Tasks to perform —
1. From the review of The Burma Chronicles and Rayman Origins, print the passage that begins at the words "The first thing" and stops after the words "on the cake.".
2. Answer these questions from the review of The Burma Chronicles and Rayman Origins:
(a) Whose work led to DeLisle's trip to Burma, and with what organization?
(b) Which unlockable levels did the reviewer play solo?
(c) What did Rayman Origins begin life as?
3. Pick up the review of The Burma Chronicles and Rayman Origins where it stops and continue it.

Extracted text —
And that's the first problem: The Burma Chronicles feels thin. Slight despite its size. Distracted, perhaps. I wouldn't go so far as to say ill-informed, but the circumstances of DeLisle's time in Burma - or Myanmar - are such that he has little of value to impart, beyond some anecdotal stories about parenthood and the same sort of inoffensive social commentary he's put better before.

That isn't to say that The Burma Chronicles is a waste of space. On the contrary, it's a rare look inside another little-seen society, complete with some wonderful moments of wit and insight, but because DeLisle is traveling with his family, the reader isn't often afforded the opportunity to see beyond the surface of this place, and these people.

And that other pillar of Pyongyan and Shenzhen's success - the occasional glimpses into the working life of an international animator - is almost entirely absent. Given that DeLisle's trip to Burma came about because of his wife's work with Médecins Sans Frontières - basically Doctors Without Borders - I suppose that's not terribly surprising, but DeLisle is excluded from this world as well. He's surrounded by stories, as ever, little and large, but he can't quite draw them out as deftly and elegantly as he has in the past.

Still, DeLisle is a solid author when the right circumstances present themselves, and the beguiling simplicity of his Herge-esque art is in full effect in The Burma Chronicles. He sees the key frames of every encounter, and renders them excellently... if, one senses, a little lazily on occasion. A good non-fiction graphic novel, then, but Guy DeLisle is capable of great.

Speaking of great... after several weeks of sessions short and long, my fun-sized companion and I finally beat the triumphant return of Rayman, aka Rayman Origins. It took us quite the while - it didn't half get tricky towards the end there - but I wouldn't take a second of the experience back. Not even the several hours I spent soloing the unlockable Land of the Livid Dead levels; my platforming skills haven't been stretched so thin since Super Meat Boy, but all the same, I loved this game, to the point that I have a hard time conceiving of a single soul who wouldn't.

And don't think I'm some rabid Rayman fan. If anything, I'm the exact opposite; before now, one of my guiltiest gaming secrets was that I'd never played a Rayman game. Not even a Raving Rabbids. Well I'll tell you this for free: I'll be playing the next one now.


The first thing that strikes you about Rayman Origins is its dreamy appearance. Particularly considering that it began life as a downloadable Wii-Ware affair, it's a gorgeous game, lavishly lit, perfectly rendered and smoothly animated. The seemingly simplistic appeal of side-scrollers like this and Mario and all the other console mascots is such that they don't need to be beautiful. The fact that Rayman Origins is so artful and aesthetically fetching is just the icing on the cake.

Source data —
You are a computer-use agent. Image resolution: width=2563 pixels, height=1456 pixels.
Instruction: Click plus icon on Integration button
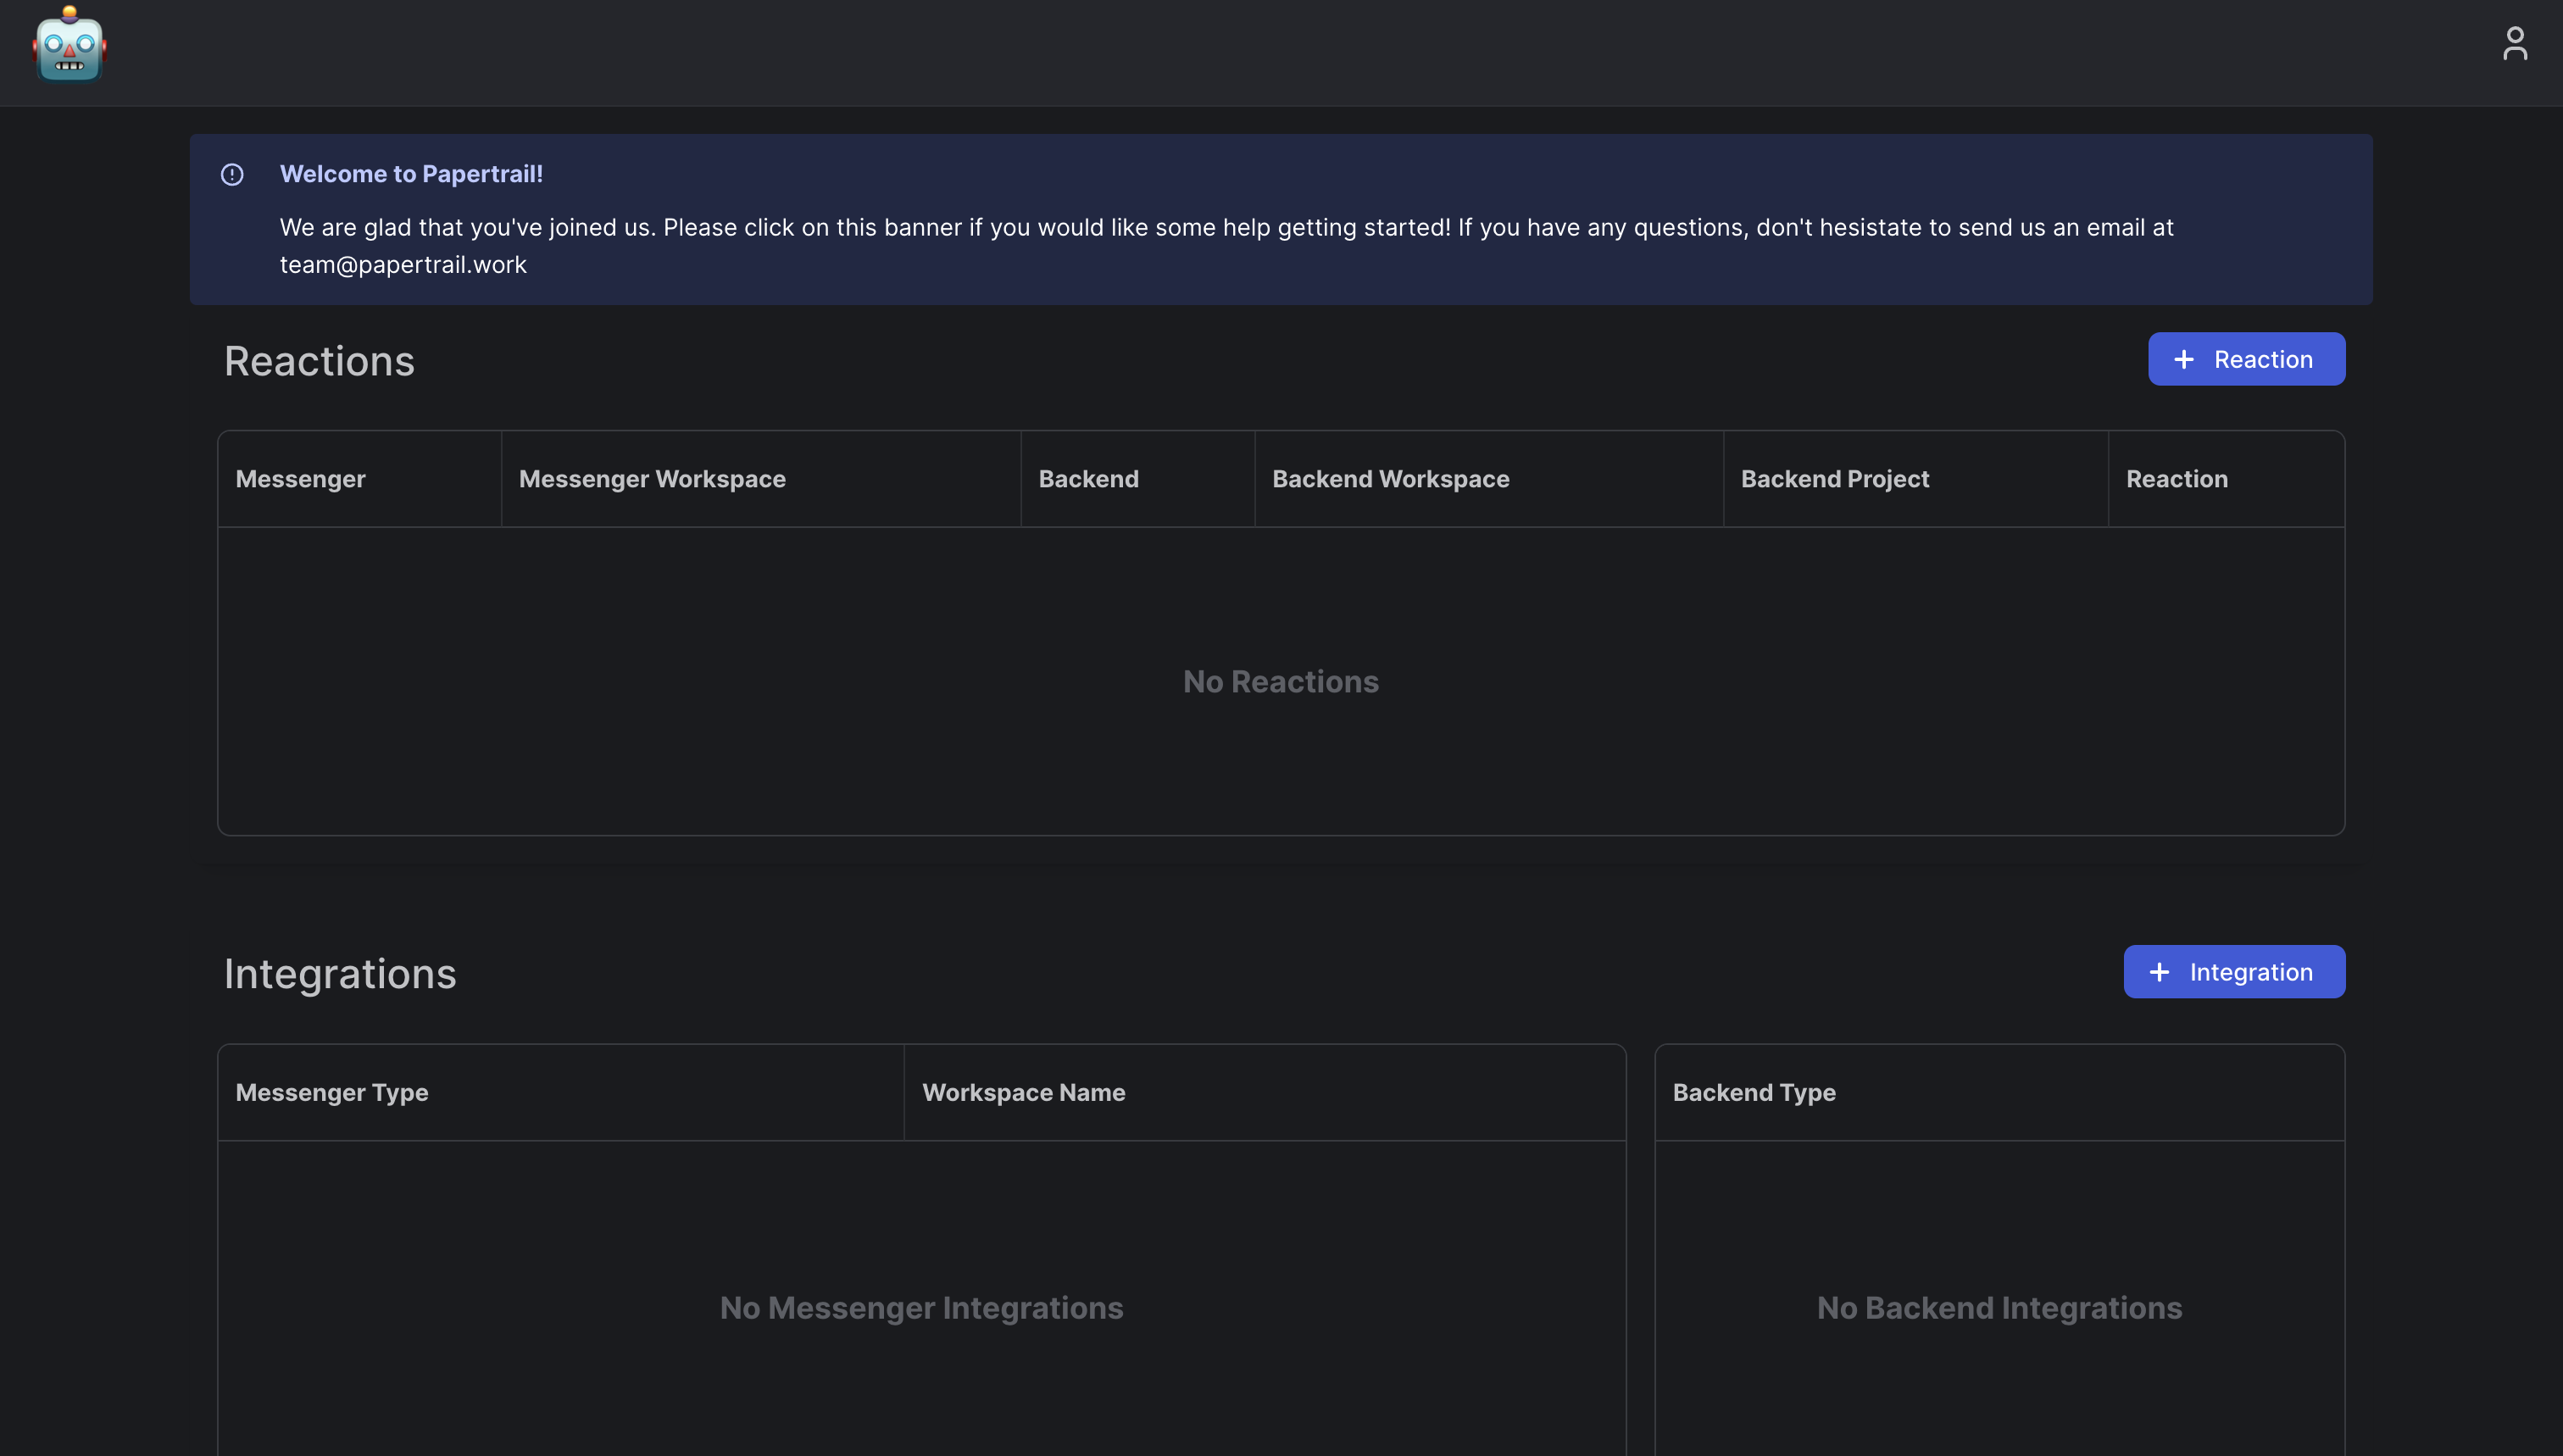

Task results —
1.
The first thing that strikes you about Rayman Origins is its dreamy appearance. Particularly considering that it began life as a downloadable Wii-Ware affair, it's a gorgeous game, lavishly lit, perfectly rendered and smoothly animated. The seemingly simplistic appeal of side-scrollers like this and Mario and all the other console mascots is such that they don't need to be beautiful. The fact that Rayman Origins is so artful and aesthetically fetching is just the icing on the cake.

2.
(a) His wife's work with Médecins Sans Frontières.
(b) The Land of the Livid Dead levels.
(c) A downloadable Wii-Ware game.

3.
But cake has rarely tasted so great, and I don't mind saying I've tasted some great cakes in my time. The actual platforming mechanics are easy to pick up yet demanding to master, and you do a lot more than run and jump in Rayman Origins. You also swim, wall-run, float, slide and shoot; indeed, eight of the ten worlds you speed through unlocks a new ability, which the subsequent levels teach you to use. All of which means that things are rarely as straightforward as they appear. For a minute it might look like all you need to do is run to the right, but then you have to hop onto a handy mosquito and the bullet hell begins. For serious.

As it happens, Rayman Origins is actually an incredibly difficult game, and surprisingly substantial. The first couple of worlds are easy-going enough, but just when you think it's all over, the developers pull a Zelda, and it's not, not by a long shot. From here on out, however, the pure fun of the experience so far becomes punctuated by moments of utter frustration. It's not that Rayman Origins is unfair, or even cheap... it's simply a much more hard-core platformer than its appearance and sense of humour suggests, along the lines of Splosion Man or Team Meat's aforementioned masterpiece.

Credit to it, then, that the drop-in, drop-out couch co-op is as well implemented as it is. I mean, can you imagine the hell of Super Meat Boy with two to four players on the same screen? Rayman Origins could have been that in a heartbeat, but instead it takes a leaf from Nintendo's book, allowing players who've fallen behind or lost a life to bubble up, a la New Super Mario Brothers. Saying that, some of the later levels simply do not allow for two players to progress, and that's a real problem.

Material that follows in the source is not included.